According to the report, “This separation results in the de facto annexation of these roads by Israel.”
The report discussed the fact that Israel claims the restrictions on movement in the West Bank are a necessary response, limited in time, to security threats facing the state and its citizens.
“The State of Israel has the right, even the duty, to protect its citizens. It may also be that some of the restrictions were needed at first. However, it appears that Israel continues to apply these means even after the temporary and specific security need has passed, and use them to achieve other objectives, among them controlling and regulating the movement of Palestinian vehicles to separate them from the settlers and other Israelis on roads in the West Bank, and to create a rapid and convenient road network for the settlers.
“A substantial proportion of the restrictions is intended to serve these improper interests, rendering the restrictions illegal. Furthermore, even if all the restrictions were intended to achieve legitimate security interests, many of them would violate the principle of proportionality, and therefore be illegal.
“Israel contends that the restrictions on movement are imposed as part of its ongoing battle against security threats, and are not intended as punishment.
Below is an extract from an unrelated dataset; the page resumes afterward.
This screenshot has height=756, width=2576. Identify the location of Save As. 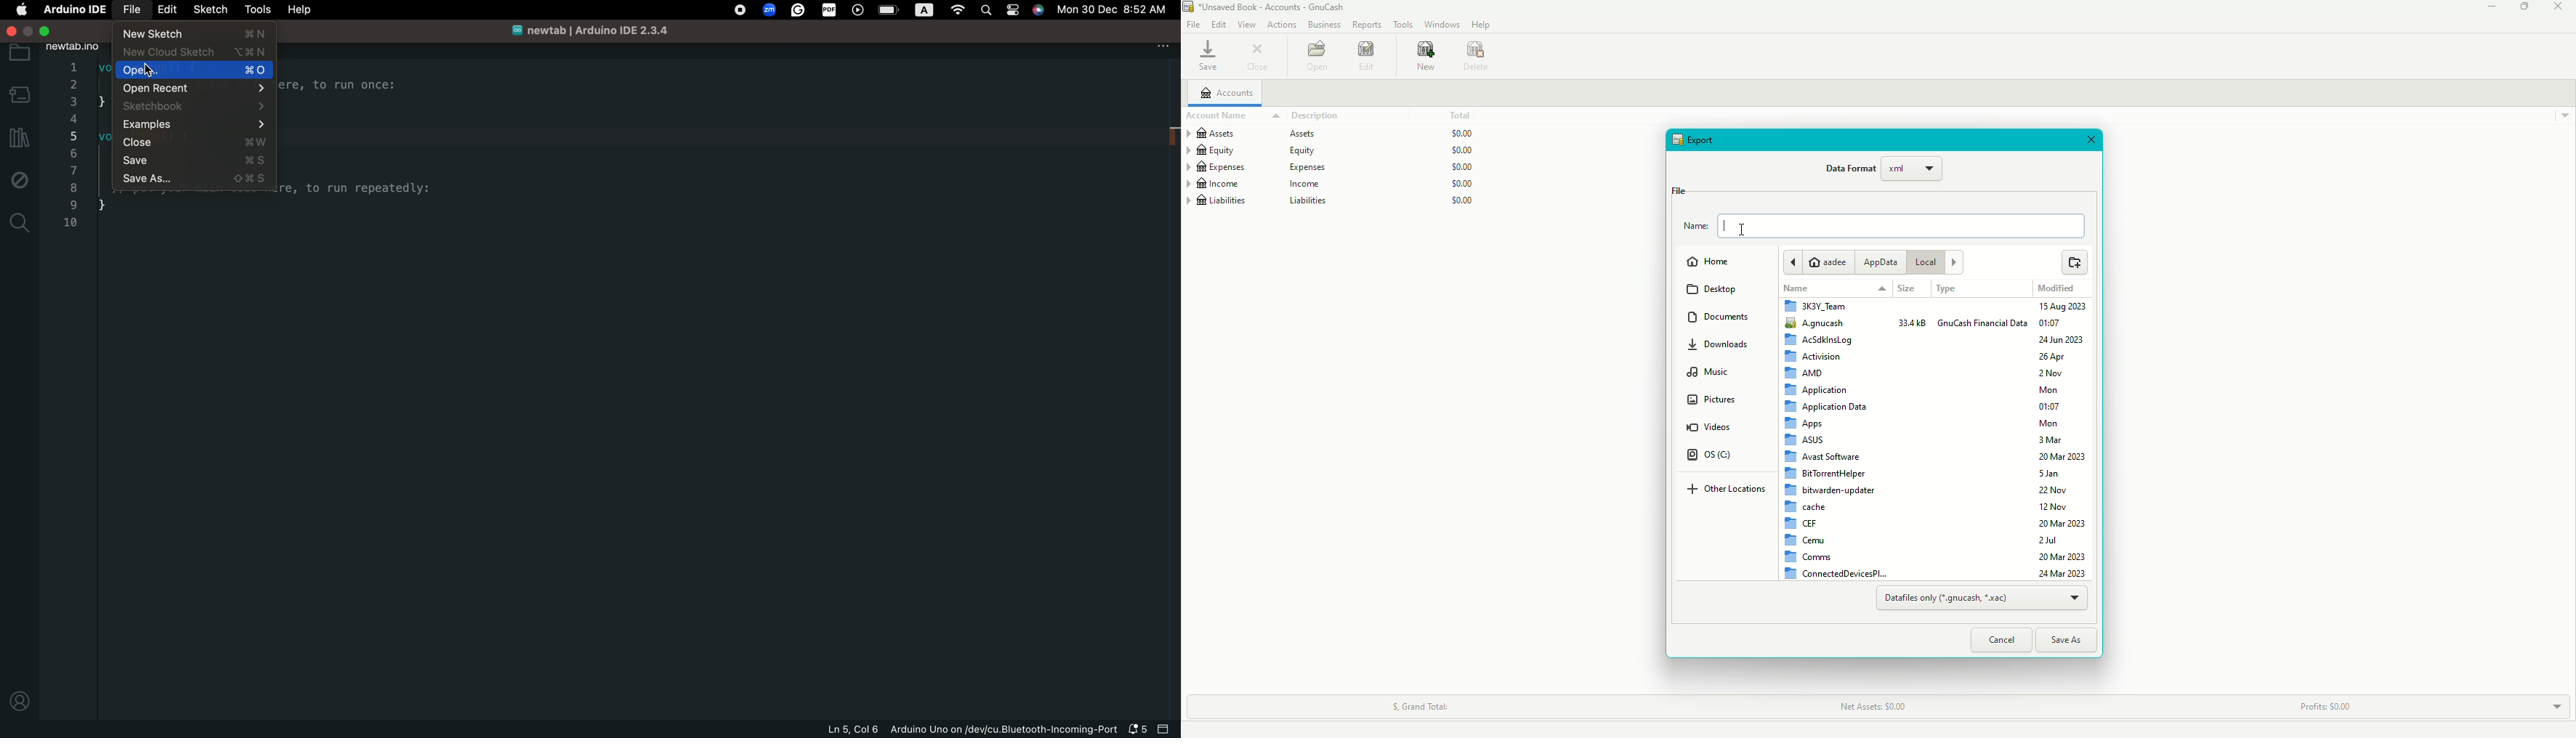
(2070, 638).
However, the vast majority of the victims of the restrictions are not suspected of personal involvement in any terror activity.
“Based on the results of Israel 's actions and taking into account that most of the restrictions have continued for seven years, the conclusion is inescapable that the restrictions constitute collective punishment, which is absolutely forbidden by international humanitarian law."
In its report, B’Tselem called on Israel to immediately remove all permanent and sweeping restrictions on movement in the West Bank, and in their place, concentrate the means used to protect Israeli citizens along the Green Line or inside Israel.
The organization also called for the immediate evacuation of all settlements in the West Bank. “Until this is done, Israel must safeguard the lives of the settlers, giving preference to means that restrict their freedom of movement and not that of the Palestinians, the protected residents of the occupied territory,” the report said.
The Justice Ministry responded to the report by saying that it did not address Israel’s legitimate security needs, which depend on the restriction of movement.
The ministry dismissed B’Tselem’s claim that Israel continues to impose restrictions even after security needs have passed. “This statement is completely baseless,” Justice Ministry officials said.
“Since 2000, Israel has been dealing with an intense and unprecedented terror attack. Imposing limits to freedom of movement is necessary because Palestinian terror operates within the population and with its sponsorship, in severe violation of international law.
“The roadblocks in Judea and Samaria are there for security reasons only, not to separate the West Bank. With the help of these roadblocks, dozens, even hundreds of terror attacks have been thwarted in recent years. Considering their efficiency, the roadblocks affect the Palestinians population proportionately.”
The Justice Ministry also contended that there was a significant security need on certain roads, and denied that the construction of the “Fabric of Life” roads for Palestinians was intended in order to make other roads “Israeli”.
“These roads were paved, using many resources, in order to replace routes cut off by the Separation Fence,” ministry officials said.
The Justice Ministry also argued that B’Tselem’s report failed to mention that Israeli vehicles were restricted in area A, which is comprised of Palestinian towns, and some rural areas away from Israeli population centers in the north.